### ACTION ITEM
Nothing but an exact copy of the records is expected here.

### STUDY MATERIAL
○ ○ ○ ○

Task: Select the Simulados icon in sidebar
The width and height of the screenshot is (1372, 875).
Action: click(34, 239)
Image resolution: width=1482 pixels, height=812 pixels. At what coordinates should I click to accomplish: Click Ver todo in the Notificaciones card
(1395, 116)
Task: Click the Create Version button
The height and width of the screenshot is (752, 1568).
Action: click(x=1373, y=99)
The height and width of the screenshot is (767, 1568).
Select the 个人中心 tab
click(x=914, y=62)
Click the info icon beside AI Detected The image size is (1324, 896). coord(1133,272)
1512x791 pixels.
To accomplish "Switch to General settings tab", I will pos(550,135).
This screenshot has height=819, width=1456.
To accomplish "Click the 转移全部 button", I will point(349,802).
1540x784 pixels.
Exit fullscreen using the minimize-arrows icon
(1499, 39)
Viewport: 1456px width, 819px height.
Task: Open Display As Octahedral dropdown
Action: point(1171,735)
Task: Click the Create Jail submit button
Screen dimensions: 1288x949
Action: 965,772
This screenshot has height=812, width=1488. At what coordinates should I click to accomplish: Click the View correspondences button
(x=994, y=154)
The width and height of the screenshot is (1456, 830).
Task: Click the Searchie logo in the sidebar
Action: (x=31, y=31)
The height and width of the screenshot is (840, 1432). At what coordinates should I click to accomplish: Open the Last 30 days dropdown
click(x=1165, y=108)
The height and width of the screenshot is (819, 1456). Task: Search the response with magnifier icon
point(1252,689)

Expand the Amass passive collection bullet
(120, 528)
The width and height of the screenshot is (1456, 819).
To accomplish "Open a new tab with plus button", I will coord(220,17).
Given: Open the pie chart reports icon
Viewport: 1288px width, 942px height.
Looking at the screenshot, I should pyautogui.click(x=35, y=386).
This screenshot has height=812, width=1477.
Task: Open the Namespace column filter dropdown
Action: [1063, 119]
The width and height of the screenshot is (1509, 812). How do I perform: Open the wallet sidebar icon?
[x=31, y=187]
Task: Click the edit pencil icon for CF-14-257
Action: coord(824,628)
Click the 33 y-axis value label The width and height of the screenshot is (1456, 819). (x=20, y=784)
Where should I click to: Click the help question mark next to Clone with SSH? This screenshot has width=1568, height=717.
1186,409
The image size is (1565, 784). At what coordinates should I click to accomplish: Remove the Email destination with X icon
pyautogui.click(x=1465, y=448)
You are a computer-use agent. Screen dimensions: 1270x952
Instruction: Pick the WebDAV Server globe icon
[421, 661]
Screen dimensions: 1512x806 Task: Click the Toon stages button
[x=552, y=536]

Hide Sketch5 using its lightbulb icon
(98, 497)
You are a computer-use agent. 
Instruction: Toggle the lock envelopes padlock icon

○ ○ ○ ○

### RESULT BELOW
Task: Select the Simulados icon in sidebar
The width and height of the screenshot is (1372, 875).
Action: click(34, 239)
Image resolution: width=1482 pixels, height=812 pixels. At what coordinates should I click to accomplish: Click Ver todo in the Notificaciones card
(1395, 116)
Task: Click the Create Version button
The height and width of the screenshot is (752, 1568).
Action: click(x=1373, y=99)
The height and width of the screenshot is (767, 1568).
Select the 个人中心 tab
click(x=914, y=62)
Click the info icon beside AI Detected The image size is (1324, 896). coord(1133,272)
1512x791 pixels.
To accomplish "Switch to General settings tab", I will pos(550,135).
This screenshot has height=819, width=1456.
To accomplish "Click the 转移全部 button", I will point(349,802).
1540x784 pixels.
Exit fullscreen using the minimize-arrows icon
(1499, 39)
Viewport: 1456px width, 819px height.
Task: Open Display As Octahedral dropdown
Action: point(1171,735)
Task: Click the Create Jail submit button
Screen dimensions: 1288x949
Action: 965,772
This screenshot has height=812, width=1488. At what coordinates should I click to accomplish: Click the View correspondences button
(x=994, y=154)
The width and height of the screenshot is (1456, 830).
Task: Click the Searchie logo in the sidebar
Action: (x=31, y=31)
The height and width of the screenshot is (840, 1432). At what coordinates should I click to accomplish: Open the Last 30 days dropdown
click(x=1165, y=108)
The height and width of the screenshot is (819, 1456). Task: Search the response with magnifier icon
point(1252,689)

Expand the Amass passive collection bullet
(120, 528)
The width and height of the screenshot is (1456, 819).
To accomplish "Open a new tab with plus button", I will coord(220,17).
Given: Open the pie chart reports icon
Viewport: 1288px width, 942px height.
Looking at the screenshot, I should pyautogui.click(x=35, y=386).
This screenshot has height=812, width=1477.
Task: Open the Namespace column filter dropdown
Action: [1063, 119]
The width and height of the screenshot is (1509, 812). How do I perform: Open the wallet sidebar icon?
[x=31, y=187]
Task: Click the edit pencil icon for CF-14-257
Action: coord(824,628)
Click the 33 y-axis value label The width and height of the screenshot is (1456, 819). (x=20, y=784)
Where should I click to: Click the help question mark next to Clone with SSH? This screenshot has width=1568, height=717.
1186,409
The image size is (1565, 784). At what coordinates should I click to accomplish: Remove the Email destination with X icon
pyautogui.click(x=1465, y=448)
You are a computer-use agent. Screen dimensions: 1270x952
Instruction: Pick the WebDAV Server globe icon
[421, 661]
Screen dimensions: 1512x806 Task: Click the Toon stages button
[x=552, y=536]

Hide Sketch5 using its lightbulb icon
(98, 497)
You are a computer-use agent. 
Instruction: Toggle the lock envelopes padlock icon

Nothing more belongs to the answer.